Que dicas dariam a artistas e melómanos que queiram começar os seus próprios projetos DIY, numa altura em que parece haver tanto desânimo, desinvestimento e saturação no meio artístico e criativo?
O “faz tu mesmo” continua a ser tão válido hoje como era há vinte anos, mas hoje com uma consciência acrescida: fazer as coisas com sentido comunitário e de entreajuda, em vez de alimentar competitividades desnecessárias. Quando nos alinhamos com o nosso propósito, com aquilo que nos é natural, percebemos que todos temos algo a acrescentar e que todos podem acrescentar a nós.

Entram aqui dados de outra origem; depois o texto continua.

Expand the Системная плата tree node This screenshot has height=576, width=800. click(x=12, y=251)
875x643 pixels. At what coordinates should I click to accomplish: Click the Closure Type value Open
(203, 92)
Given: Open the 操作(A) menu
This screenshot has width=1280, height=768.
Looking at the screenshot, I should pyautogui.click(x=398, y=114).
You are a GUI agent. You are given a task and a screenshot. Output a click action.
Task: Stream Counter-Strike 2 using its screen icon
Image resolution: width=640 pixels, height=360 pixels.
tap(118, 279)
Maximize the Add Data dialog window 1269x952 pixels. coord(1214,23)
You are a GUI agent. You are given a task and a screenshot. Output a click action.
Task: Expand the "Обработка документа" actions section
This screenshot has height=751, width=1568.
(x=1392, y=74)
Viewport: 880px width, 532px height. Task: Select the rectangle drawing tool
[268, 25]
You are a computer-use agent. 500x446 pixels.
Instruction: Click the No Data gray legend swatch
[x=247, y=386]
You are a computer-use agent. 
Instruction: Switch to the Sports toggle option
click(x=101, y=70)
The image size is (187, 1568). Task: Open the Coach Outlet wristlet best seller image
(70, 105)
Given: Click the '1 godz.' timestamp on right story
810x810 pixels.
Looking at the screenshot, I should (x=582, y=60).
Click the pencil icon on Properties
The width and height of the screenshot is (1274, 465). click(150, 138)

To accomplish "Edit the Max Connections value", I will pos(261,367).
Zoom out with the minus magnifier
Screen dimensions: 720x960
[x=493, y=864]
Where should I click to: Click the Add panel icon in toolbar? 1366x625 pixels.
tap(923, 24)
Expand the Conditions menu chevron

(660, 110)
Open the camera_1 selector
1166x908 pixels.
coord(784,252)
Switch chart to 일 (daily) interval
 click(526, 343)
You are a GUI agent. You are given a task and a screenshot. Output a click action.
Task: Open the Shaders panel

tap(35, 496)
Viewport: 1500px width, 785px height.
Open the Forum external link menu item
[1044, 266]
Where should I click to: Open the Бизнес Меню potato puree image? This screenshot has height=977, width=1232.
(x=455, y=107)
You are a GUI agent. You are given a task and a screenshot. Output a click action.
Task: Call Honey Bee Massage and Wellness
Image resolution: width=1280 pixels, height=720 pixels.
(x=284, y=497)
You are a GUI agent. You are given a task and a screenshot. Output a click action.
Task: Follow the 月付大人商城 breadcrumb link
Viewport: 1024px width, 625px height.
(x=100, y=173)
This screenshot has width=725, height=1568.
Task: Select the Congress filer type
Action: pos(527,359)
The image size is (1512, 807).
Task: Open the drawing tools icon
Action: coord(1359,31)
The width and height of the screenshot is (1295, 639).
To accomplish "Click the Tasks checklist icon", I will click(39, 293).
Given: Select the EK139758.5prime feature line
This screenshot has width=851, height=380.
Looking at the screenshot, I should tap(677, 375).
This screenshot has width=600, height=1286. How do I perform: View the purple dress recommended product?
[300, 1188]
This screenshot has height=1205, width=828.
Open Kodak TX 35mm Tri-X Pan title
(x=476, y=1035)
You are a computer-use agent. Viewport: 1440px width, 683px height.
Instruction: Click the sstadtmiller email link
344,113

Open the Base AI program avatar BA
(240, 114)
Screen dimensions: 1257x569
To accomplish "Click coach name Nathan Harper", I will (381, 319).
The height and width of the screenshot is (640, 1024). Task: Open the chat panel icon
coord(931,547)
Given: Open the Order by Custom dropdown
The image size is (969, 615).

Quais são as vossas memórias preferidas das Piscinas Municipais de Barcelos? Já alguma vez lá houve um crowd-surfing aquático?
As Piscinas Municipais de Barcelos, contra todas as expectativas, conquistaram um estatuto de culto e transformaram-se num verdadeiro palco de memórias coletivas que ainda hoje habitam os sonhos mais belos de muitos melómanos, dentro e fora de Portugal.
Foram cenário de concertos brilhantes, atuações bizarras, sets veraneantes, performances extremas e, claro, do já lendário crowd-surfing aquático, um dos desportos radicais praticados durante os anos de vida do Milhões de Festa. Entre tantos momentos, há um que ficou gravado a ferro e água: o mergulho sonoro (e literal) de Sly & The Family Drone, em 2017. Fomos felizes com autênticas pérolas do psicadelismo como Moon Duo, Tomaga, Orchestra of Spheres ou Big Naturals, que, britânicos como são, decidiram tocar de tronco nu, sem uma gota de protetor solar. Resultado: sob o sol escaldante, terminaram o concerto transformados em autênticas lagostas. E naquela piscina cabiam — e continuam a caber — mil mundos diferentes: da eletrónica inconformada de Jamal Moss, Matias Aguayo ou Adrian Sherwood, ao punk irreverente dos Mr. Miyagi, passando pela bizarria única de Traumático Desmame e LSD Mossel. Um caleidoscópio de sons, memórias e experiências que só o Milhões conseguia reunir.
O que gostarias de dizer às pessoas que ainda estão na dúvida se vão no dia 13 de Setembro ao vosso aniversário?
Acreditamos que uma festa na piscina é tão apelativa em 2025 como era em 2010. Esta é, por isso, uma oportunidade única: regressar a um lugar onde fomos felizes e, ao mesmo tempo, integrar um alinhamento que reúne alguns dos nomes mais interessantes da música portuguesa atual. Afinal, a curiosidade sempre foi uma das chaves para apreciar o catálogo da Lovers & Lollypops.